Peggasus Peggasus 7 years
Gah. My boys (22 and 17) are glued to their phones, even sleeping with them by their pillows. I do NOT allow them to have them at the table during dinnertime though, or to answer them when we go out to eat. I feel less confident about telling my friends the same thing (they being adults and me not being their mother and all), I do admit I find it really disrespectful and annoying when they feel the need to take a call when they should be in the moment WHERE WE ARE. I also have friends (and family) who are pissed at me because mostly my phone is never on, as I don't feel the need to be that connected all the time. I'm not that important, really. And honestly, neither are they. Yeah, it's a sore point with me (obviously). If I had young kids at school though, I would keep it on for emergencies and stuff. That does NOT, however, mean chatting for 30 minutes while you're on the treadmill next to me at the gym.

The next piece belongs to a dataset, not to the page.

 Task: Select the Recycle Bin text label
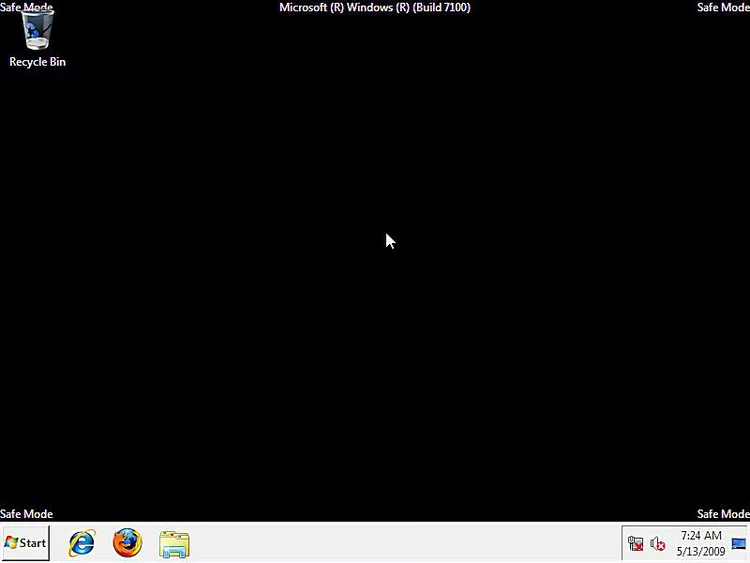pos(37,62)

Whoa. Going now...
GlowingMoon GlowingMoon 7 years
I agree -- I think it's rude. I don't text at the table. However, with that said, I don't complain when others do it. I'm passive in that regard. However, generally, my good friends would ask me if it's okay if they text back someone. I guess they notice I never text during our meal, and so they feel obligated to ask for my consent for them to do it. I always give my permission (In my book, I think it's okay if they ask beforehand).
amandaaa amandaaa 7 years
i may pull it out if my date/friend leaves the table, or is also texting, but otherwise, it's a bit rude. i went to dinner with two friends and one of them was was texting and i reprimanded her for texting at the table. she got upset and told me later that she didn't like that i yelled at her...well, i didn't yell, and texting while dining gives me the impression that you don't care for the conversation or the situation. i must be SO boring that you're texting other people...they can wait...enjoy what's happening in real life.
mamasitamalita mamasitamalita 7 years
my bf does this and I'm trying to train him not to. I was raised in a TVs-off, no-phones-answered during dinner household. If someone called, we could answer and say "we're eating dinner, can I call you back?'' dinner time was very important and I think its nice, and important mentally/emotionally, to just disconnect sometimes.
wren1 wren1 7 years
If I were at dinner with someone and they were texting I'd be pissed. Very rude.

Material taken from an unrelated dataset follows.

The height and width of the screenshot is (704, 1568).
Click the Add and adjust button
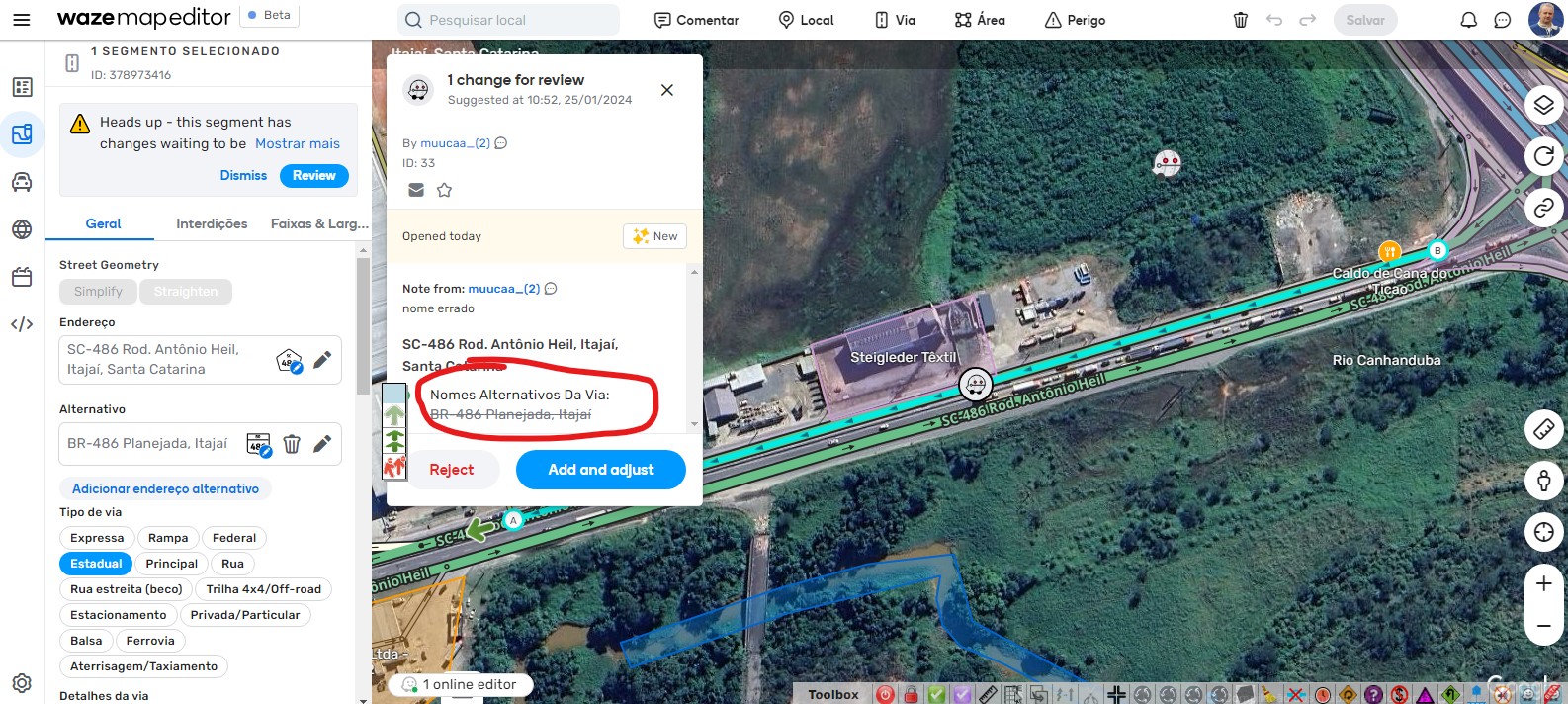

partysugar partysugar 7 years
I'm not sure if she is texting, but my mom uses her phone all time at the dinner table. It drives me insane.
CaterpillarGirl CaterpillarGirl 7 years
No its rude, and if I see anyone doing it at my house, its going out the door,or at a restaurant I will say something.
chiefdishwasher chiefdishwasher 7 years
Well if my old ma would have caught you doing something like that years ago she would have been "washing your mouth out with soap" for talking to someone else while you were at the dinner table.